Announcements, Announcements! First up: Michael Specter coming to Yale

I’ve got several announcements to post over the next few days. Many eggs are beginning to hatch.

First up: New Yorker staff writer Michael Specter will be coming to New Haven to give a public talk on Monday, and then talk to my writing class Tuesday morning. Specter is the author of many important articles about science and medicine, some of which became the basis for his recent book, Denialism: How Irrational Thinking Hinders Scientific Progress, Harms the Planet, and Threatens Our Lives. You can find more about him on his web site and hear him talk briefly about denialism during his recent TED lecture.

Michael will be speaking on Monday, October 4 at 4 pm at Morse College at Yale (302 York St.). It’s a Master’s Tea, which means we’ll be gathering in a living-room-like setting, with real tea for those who want it. I organized a tea at Morse in the spring for Rebecca Skloot for her self-made book tourHere’s an article about it, complete with a photo of the comfortable furniture.

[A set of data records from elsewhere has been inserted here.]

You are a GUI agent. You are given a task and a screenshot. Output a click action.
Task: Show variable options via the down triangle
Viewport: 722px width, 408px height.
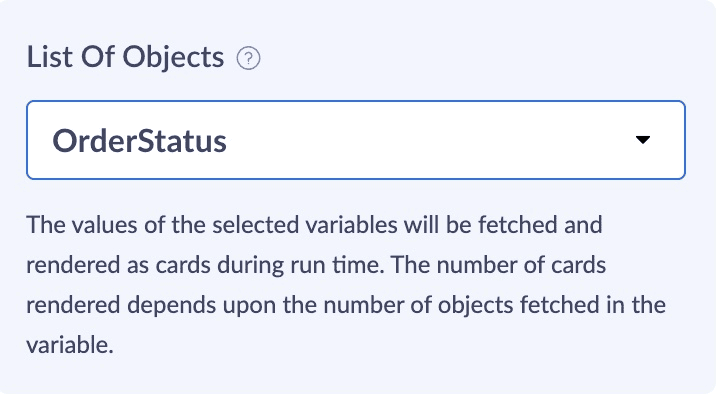(x=643, y=140)
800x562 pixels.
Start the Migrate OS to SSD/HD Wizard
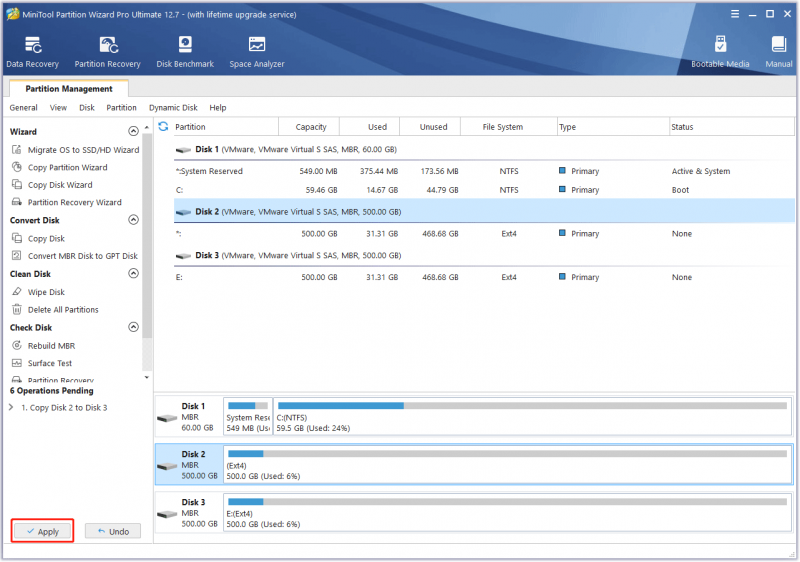point(83,150)

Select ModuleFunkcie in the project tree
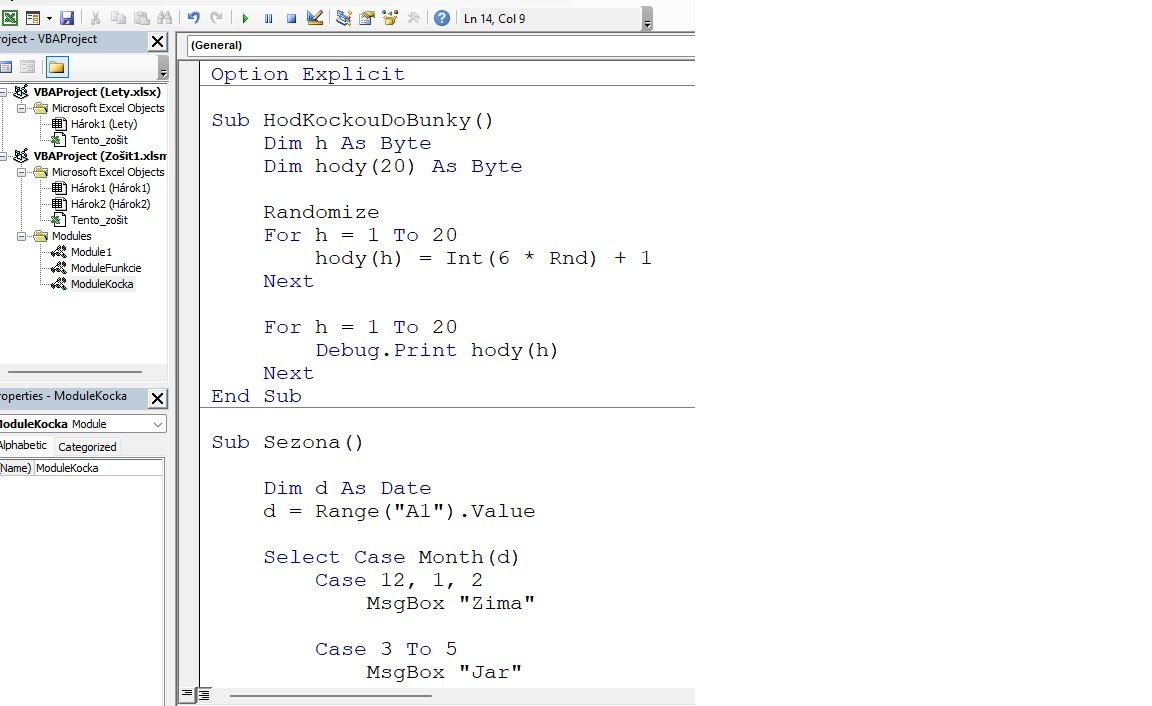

(Thanks go to the Poynter Fellowship for making Specter’s trip possible!)

0 thoughts on “Announcements, Announcements! First up: Michael Specter coming to Yale

  1. I like a lot of Specter’s work but I was troubled by parts of Denialism. He seems to conflate anti-science denialism, such as creationism and vaccination denialism, with what I see as more legitimate concerns about the political economy of genetically engineered crops and the unknown consequences of large-scale bioengineering. By lumping together, under the label of”denialists,” those who oppose vaccination (because of personal anecdotes and fearmongering) with those who raise questions about whether it’s a good thing for agribusiness to be able to patent vital food crops and require a license for their use, Specter seems to conflate two very different sets of concerns, the second of which is much more nuanced than the label “denialism” implies. The first involves refusing to accept knowledge, and finding specious reasons to reject it; the other involves the consequences of technological intervention in the world on a large scale. It’s denialist to claim that crops that are genetically engineered to include Bt require fewer chemical pesticides–but is it denialist to claim that the advantages of such genetic engineering are not so clear-cut?

    I’d be curious to know how he responds to such questions.